Task instructions
#1 In the Lean thread, what do you type in VScode to get the symbol ℕ?
#2 Duplicate the passage of the Lean thread that begins at the words "Something else important" and ends after the words "proofs in Lean.".

Extract
Something else important to note: this proof of commutativity of addition on natural numbers is definitely _not_ how you normally write these proofs in Lean.
Here is a closer approximation to how someone would actually write the proof in Lean:
lemma add_comm (a b : ℕ) : a + b = b + a :=
begin
induction a with a IH,
rw (add_zero b),
rw (zero_add b),
trivial,
rw (add_succ b a),
rw (succ_add a b),
rw IH,
trivial
end
No, you can just type `\nat` and the Lean extension in VScode will turn it into `ℕ`. Similarly, you can type many LaTeX macros, and the will render in unicode. Examples: `\times` becomes `×` and `\to` becomes `→`, etc...
/*@
// There is a partial match of the needle at location loc in the
// haystack, of length len.
predicate partial_match_at(char *needle, char *haystack, int loc, int len) =
\forall int i; 0 <= i < len ==> needle[i] == haystack[loc + i];
*/
/*@
// There is a complete match of the needle at location loc in the
// haystack.
predicate match_at(char *needle, int n, char *haystack, int h, int loc) =
\valid(needle + (0 .. n-1)) && 0 <= n < INT_MAX &&
\valid(haystack + (0 .. h-1)) && 0 <= h < INT_MAX &&
n <= h && loc <= h - n &&
partial_match_at(needle, haystack, loc, n);
*/
/*@
requires \valid(needle + (0 .. n-1)) && 0 <= n < INT_MAX;
requires \valid(haystack + (0 .. h-1)) && 0 <= h < INT_MAX;
requires n <= h;
assigns \nothing;
ensures -1 <= \result <= (h-n);
behavior success:
ensures \result >= 0 ==> match_at(needle, n, haystack, h, \result);
behavior failure:
ensures \result == -1 ==>
\forall int i; 0 <= i < h ==>
!match_at(needle, n, haystack, h, i);
*/
int
brute_force (char *needle, int n, char *haystack, int h)

(Stored entries)
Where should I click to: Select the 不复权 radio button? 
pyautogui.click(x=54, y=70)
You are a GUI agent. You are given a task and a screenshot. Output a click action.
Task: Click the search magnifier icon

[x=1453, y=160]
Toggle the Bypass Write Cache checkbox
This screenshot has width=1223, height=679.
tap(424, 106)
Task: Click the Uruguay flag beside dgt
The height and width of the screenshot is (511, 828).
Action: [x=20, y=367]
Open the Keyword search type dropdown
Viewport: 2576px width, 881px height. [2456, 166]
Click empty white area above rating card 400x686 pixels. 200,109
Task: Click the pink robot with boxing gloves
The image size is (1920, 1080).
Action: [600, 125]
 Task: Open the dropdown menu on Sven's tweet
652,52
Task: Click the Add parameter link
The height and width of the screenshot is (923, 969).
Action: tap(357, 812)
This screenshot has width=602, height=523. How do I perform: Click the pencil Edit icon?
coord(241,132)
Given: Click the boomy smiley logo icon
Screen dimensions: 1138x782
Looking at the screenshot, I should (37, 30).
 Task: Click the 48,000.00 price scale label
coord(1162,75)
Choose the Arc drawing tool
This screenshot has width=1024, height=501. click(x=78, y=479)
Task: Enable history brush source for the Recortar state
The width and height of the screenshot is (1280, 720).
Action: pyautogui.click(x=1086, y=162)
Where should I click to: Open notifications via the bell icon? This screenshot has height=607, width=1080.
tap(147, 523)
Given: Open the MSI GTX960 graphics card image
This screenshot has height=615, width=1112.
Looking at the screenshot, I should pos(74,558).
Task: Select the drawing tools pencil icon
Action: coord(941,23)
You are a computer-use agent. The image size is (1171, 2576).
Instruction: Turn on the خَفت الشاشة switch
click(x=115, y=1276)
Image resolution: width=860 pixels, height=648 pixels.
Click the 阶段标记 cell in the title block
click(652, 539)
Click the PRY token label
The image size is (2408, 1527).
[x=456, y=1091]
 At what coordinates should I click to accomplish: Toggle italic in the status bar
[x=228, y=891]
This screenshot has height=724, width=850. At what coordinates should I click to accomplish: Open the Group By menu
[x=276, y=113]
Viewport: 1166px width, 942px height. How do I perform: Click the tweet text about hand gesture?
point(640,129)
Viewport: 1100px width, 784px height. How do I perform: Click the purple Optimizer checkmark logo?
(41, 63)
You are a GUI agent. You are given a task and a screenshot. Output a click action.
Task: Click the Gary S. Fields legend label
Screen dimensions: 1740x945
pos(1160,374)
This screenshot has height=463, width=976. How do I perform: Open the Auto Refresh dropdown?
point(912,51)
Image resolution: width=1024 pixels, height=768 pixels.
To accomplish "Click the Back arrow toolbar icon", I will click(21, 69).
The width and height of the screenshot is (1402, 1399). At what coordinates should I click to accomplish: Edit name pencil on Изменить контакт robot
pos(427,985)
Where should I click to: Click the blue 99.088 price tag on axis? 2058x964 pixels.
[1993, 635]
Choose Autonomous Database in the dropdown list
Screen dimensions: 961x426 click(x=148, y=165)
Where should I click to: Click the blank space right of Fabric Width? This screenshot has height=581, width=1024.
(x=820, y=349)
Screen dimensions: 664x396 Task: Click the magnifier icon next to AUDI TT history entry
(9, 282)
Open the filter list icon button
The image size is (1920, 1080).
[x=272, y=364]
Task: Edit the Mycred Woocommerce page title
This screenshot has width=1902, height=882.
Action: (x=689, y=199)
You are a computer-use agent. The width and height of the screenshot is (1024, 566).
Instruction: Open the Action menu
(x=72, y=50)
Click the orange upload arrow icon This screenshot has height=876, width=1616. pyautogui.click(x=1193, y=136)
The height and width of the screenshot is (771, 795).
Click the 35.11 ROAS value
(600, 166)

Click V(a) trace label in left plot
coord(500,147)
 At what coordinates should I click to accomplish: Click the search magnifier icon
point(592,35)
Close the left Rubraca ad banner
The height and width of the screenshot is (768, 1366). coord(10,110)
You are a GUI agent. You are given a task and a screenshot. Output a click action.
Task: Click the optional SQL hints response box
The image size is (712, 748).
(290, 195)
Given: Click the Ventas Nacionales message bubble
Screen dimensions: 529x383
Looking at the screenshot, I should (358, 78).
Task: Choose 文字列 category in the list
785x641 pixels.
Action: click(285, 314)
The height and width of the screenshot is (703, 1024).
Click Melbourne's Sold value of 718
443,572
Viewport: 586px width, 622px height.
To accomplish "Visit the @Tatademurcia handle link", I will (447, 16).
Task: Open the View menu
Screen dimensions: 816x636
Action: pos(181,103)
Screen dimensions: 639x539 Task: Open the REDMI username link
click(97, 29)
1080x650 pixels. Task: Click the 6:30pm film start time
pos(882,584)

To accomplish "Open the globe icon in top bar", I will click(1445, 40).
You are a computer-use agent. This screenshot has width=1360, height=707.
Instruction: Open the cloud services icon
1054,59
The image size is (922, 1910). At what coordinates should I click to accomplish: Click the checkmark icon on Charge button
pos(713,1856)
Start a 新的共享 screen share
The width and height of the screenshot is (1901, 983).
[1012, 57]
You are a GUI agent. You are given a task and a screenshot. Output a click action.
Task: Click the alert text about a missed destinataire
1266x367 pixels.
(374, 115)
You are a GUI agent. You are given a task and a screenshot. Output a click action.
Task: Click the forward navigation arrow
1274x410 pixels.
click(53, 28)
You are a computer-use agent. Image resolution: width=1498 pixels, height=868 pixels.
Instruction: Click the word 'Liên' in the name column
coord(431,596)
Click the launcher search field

Answers to the problems
#1 You type `\nat`.

#2
Something else important to note: this proof of commutativity of addition on natural numbers is definitely _not_ how you normally write these proofs in Lean.